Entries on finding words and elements
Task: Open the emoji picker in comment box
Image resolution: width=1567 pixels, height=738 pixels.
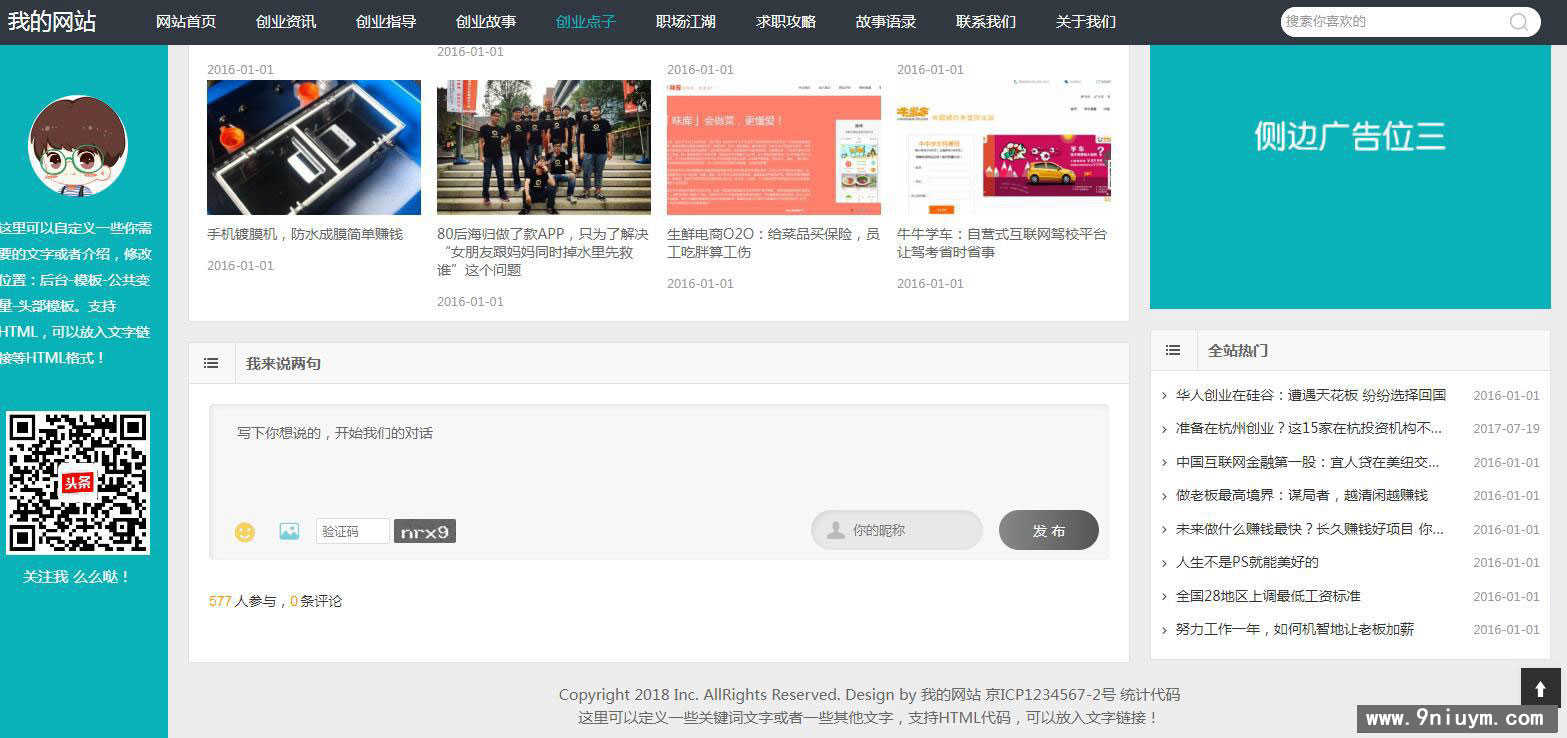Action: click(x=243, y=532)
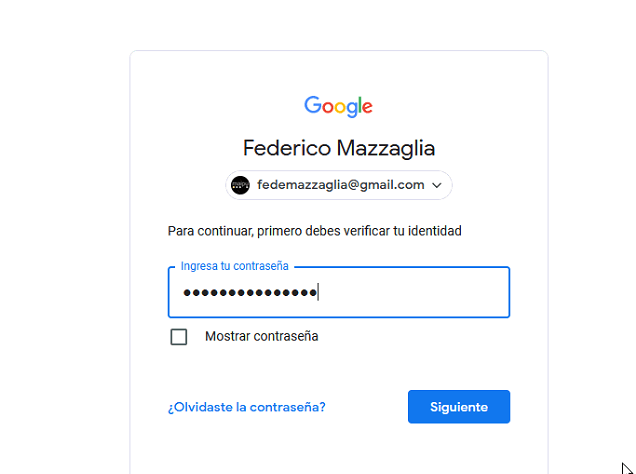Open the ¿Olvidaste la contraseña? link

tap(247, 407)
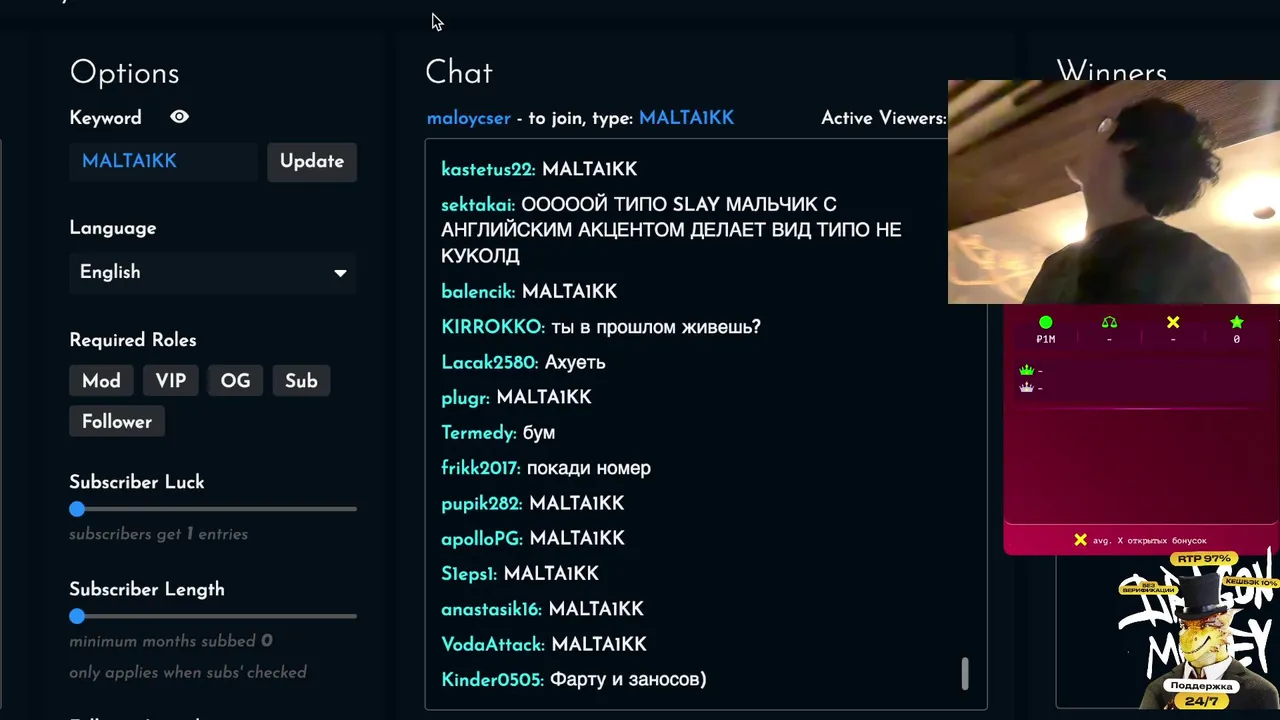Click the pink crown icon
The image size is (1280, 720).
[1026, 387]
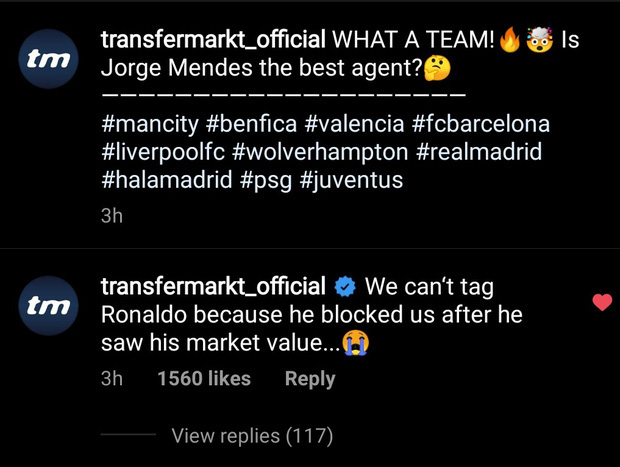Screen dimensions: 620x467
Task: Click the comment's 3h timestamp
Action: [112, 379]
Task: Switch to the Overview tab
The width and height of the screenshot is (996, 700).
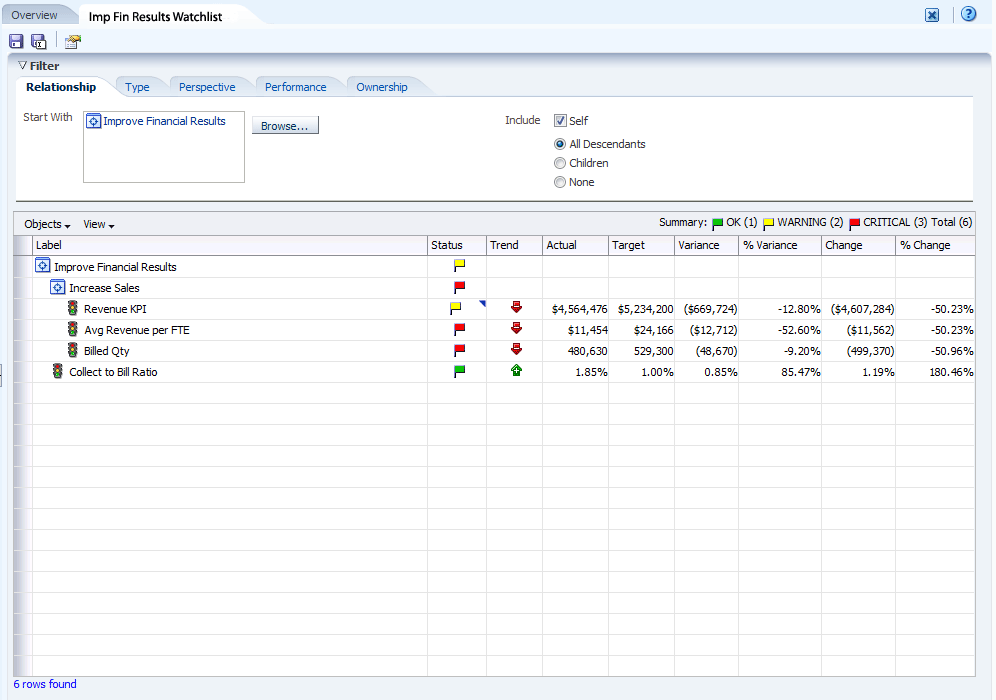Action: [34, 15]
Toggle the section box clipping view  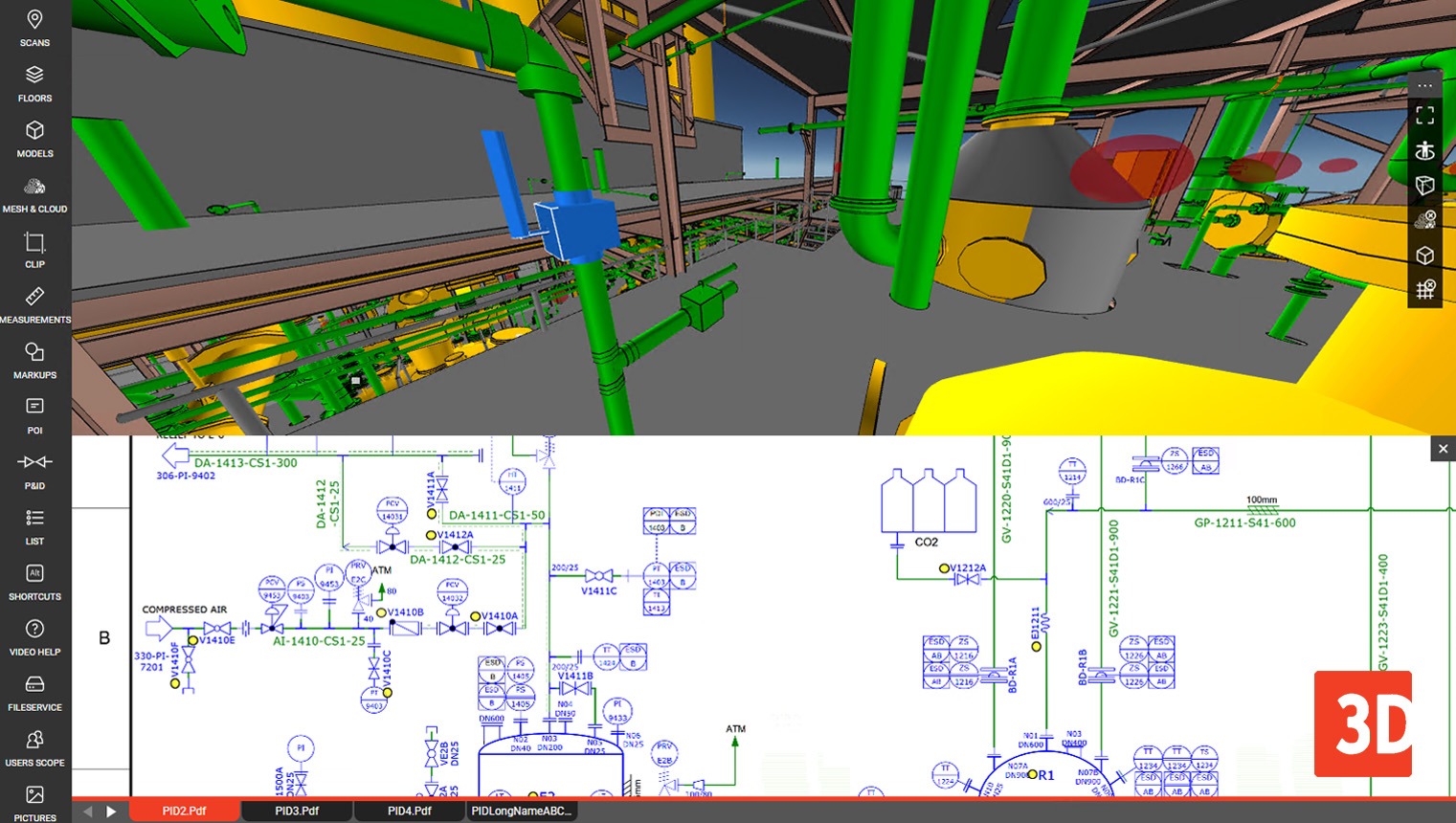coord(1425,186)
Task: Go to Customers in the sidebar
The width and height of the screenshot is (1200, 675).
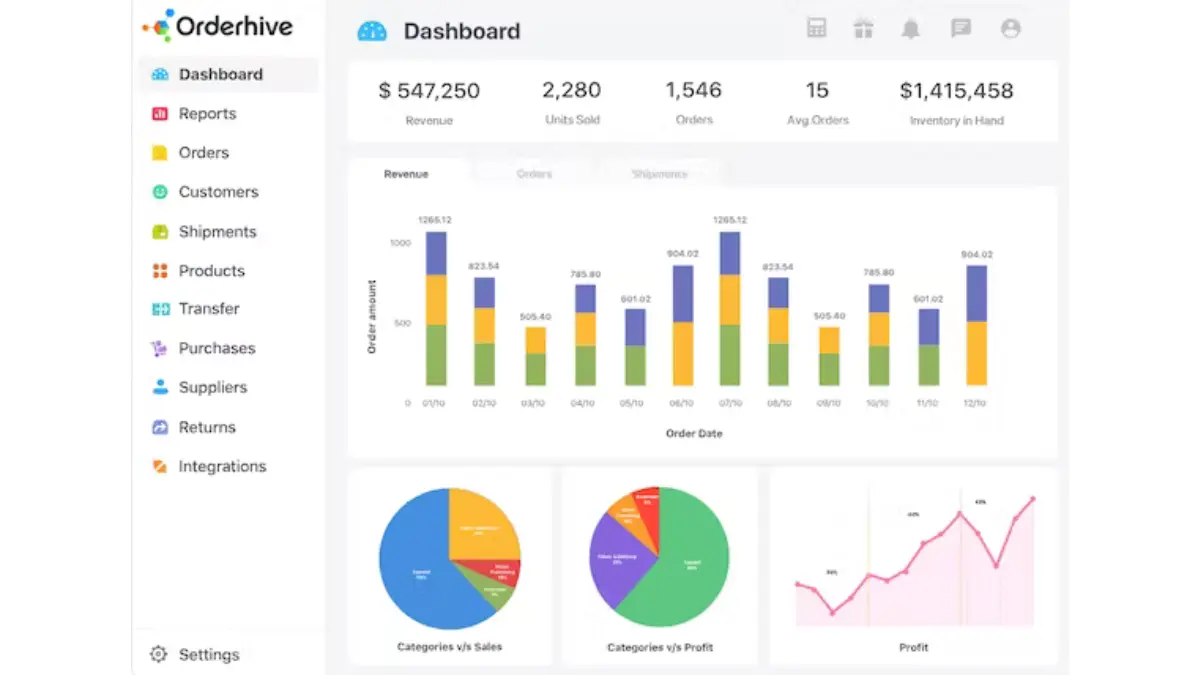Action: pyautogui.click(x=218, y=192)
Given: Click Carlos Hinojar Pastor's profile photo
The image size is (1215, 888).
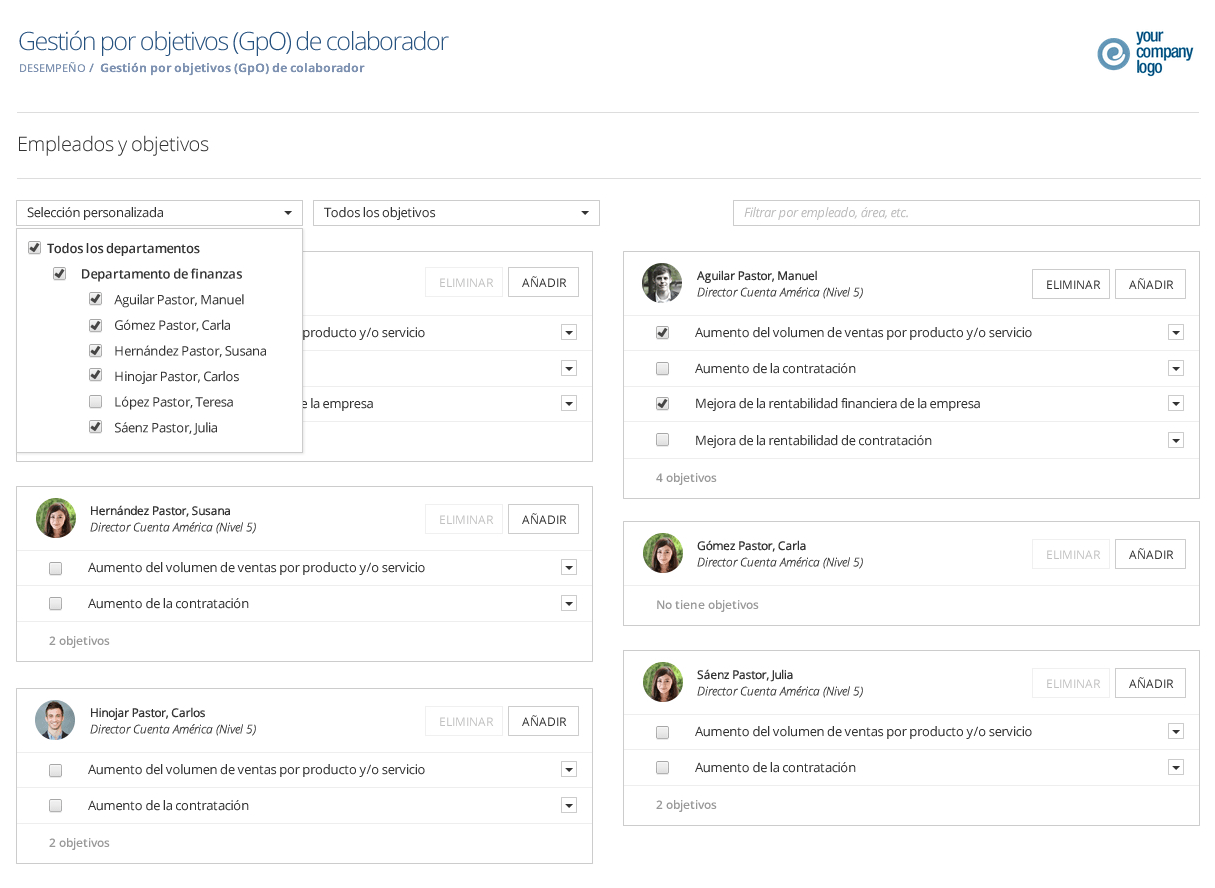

▶ **What you need to do**: Copy the lines of the records word for word, starting at the line that contains "Task: Go to Customers in the sidebar" and ending at the end of the records. Leave the pictures out of your copy.

▶ **The solution**:
Task: Go to Customers in the sidebar
The width and height of the screenshot is (1200, 675).
Action: pyautogui.click(x=218, y=192)
Given: Click Carlos Hinojar Pastor's profile photo
The image size is (1215, 888).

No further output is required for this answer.